Ou seja, com exceção do período junho de 2015 até dezembro de 2016, a saúde tem sido o principal problema do país – segundo as pesquisas do Datafolha. O intervalo de 18 meses foi causado pelo processo político de desestabilização e impeachment de Dilma Rousseff, bombado por intensa cobertura midiática.

A corrupção estrutural tem se mostrado bem profunda e complexa, envolvendo todos os grandes partidos brasileiros, no nível do ”se gritar ‘pega ladrão’ não sobra um, meu irmão”. Mas parte da população parece que resolveu retomar a sua programação normal das tragédias brasileiras do dia a dia, por satisfação ou cansaço, depois da queda da presidente.

Mas o atual governo vai reduzir a assistência dada pelo Estado brasileiro, diminuindo-o de tamanho através da aprovação da PEC 55/2016 – o que significa armar uma bomba relógio que será sentida daqui a alguns anos. Vai, portanto, na contramão das reclamações da sociedade conforme a pesquisa.

Ao mesmo tempo, o Datafolha trouxe outro dado interessante: 75% da população acredita que Michel Temer é defensor dos mais ricos.

Temer ”assumiu o poder” a fim de implantar as reformas para que o Estado brasileiro priorizasse o desenvolvimento do capital e protegesse o grupo social que o detém. A consequente perda da dignidade dos trabalhadores, através da também consequente perda de qualidade dos serviços públicos é mero efeito colateral.

Ou seja, não é que Temer persiga trabalhadores. Mas pode-se dizer que ele atua para ”proteger ricos”.
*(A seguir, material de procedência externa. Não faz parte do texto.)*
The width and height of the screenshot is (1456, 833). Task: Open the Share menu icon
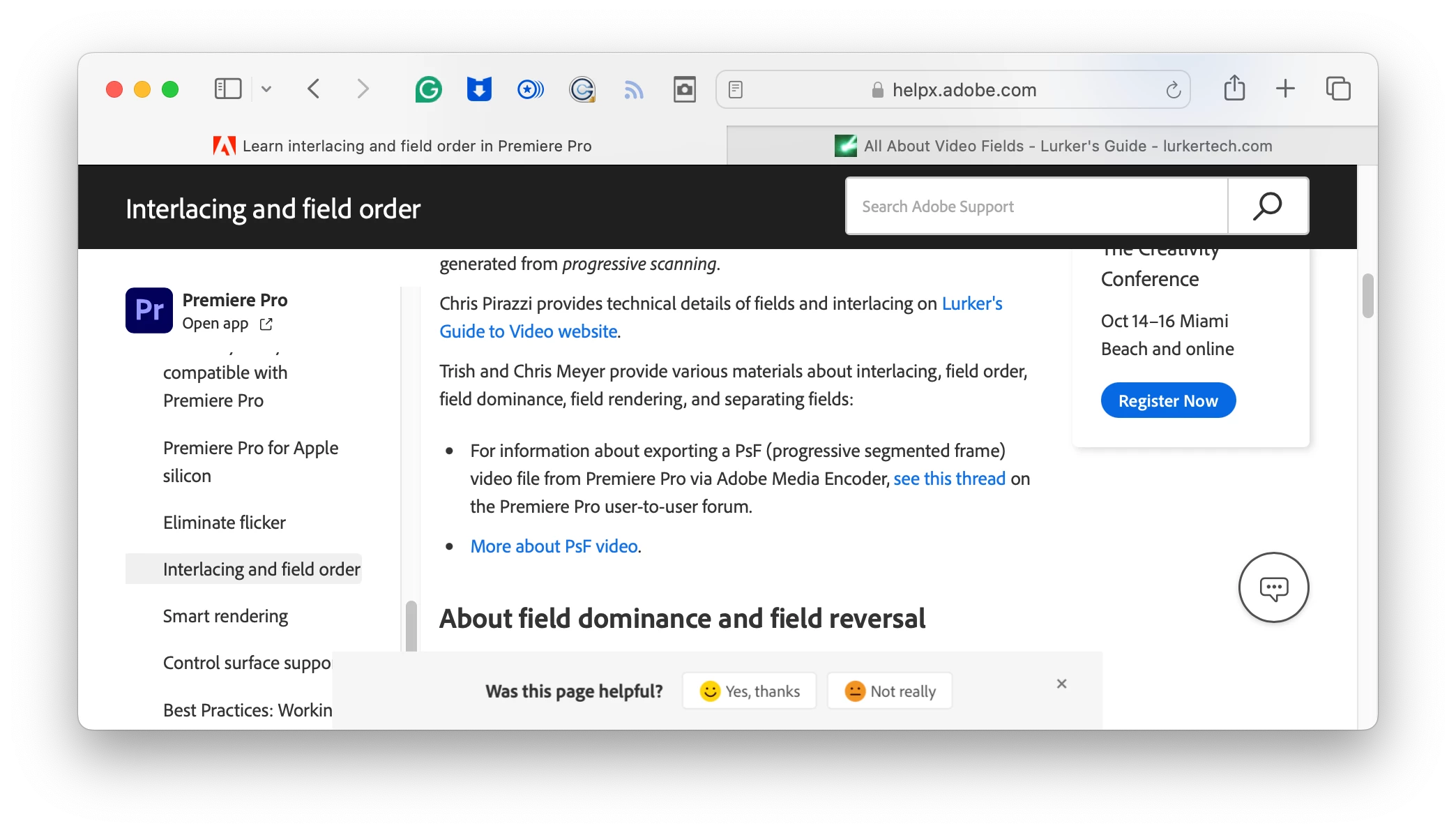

Com isso, o Estado brasileiro se aprofunda no processo de garantir que os lucros fiquem na mão de poucos (o capital ganhou muito mais do que o trabalho na época de vacas gordas) e o prejuízo na mão de muitos (porque a chicotada para sair da crise está vindo na lombar dos trabalhadores, enquanto que os mais ricos estão sendo preservados). Ou seja, nem dá para falar em socialização de prejuízos, porque é só a xepa que está pagando a conta.

Deveríamos discutir também a volta da taxação de dividendos recebidos de empresas (os muito ricos pagam menos imposto em relação à classe média porque dividendos não são taxados), uma alteração decente na tabela do Imposto de Renda (criando novas alíquotas para cobrar mais de quem ganha mais e isentando a maior parte da classe média), a regulamentação de um imposto sobre grandes fortunas e um aumento na taxação de grandes heranças (seguindo o modelo norte-americano ou europeu).

Pelo contrário, o governo segue mantendo centenas de bilhões de reais em desonerações tributárias e crédito subsidiado para o setor empresarial em 2017. O que vai fluir para o bolso de seus acionistas.

Ninguém nega que o déficit público precisa ser equacionado e que soluções amargas devem ser propostas e discutidas. E todos terão que dar sua contribuição, pobres e ricos. Mas Michel Temer e o ministro da Fazenda Henrique Meirelles e sua equipe seguem defendendo medidas que irão mudar a qualidade de vida dos mais pobres e evitam aplicar remédios amargos entre os mais ricos.

Remédio que vai ajudar a piorar a Saúde, apesar da população pedir o contrário.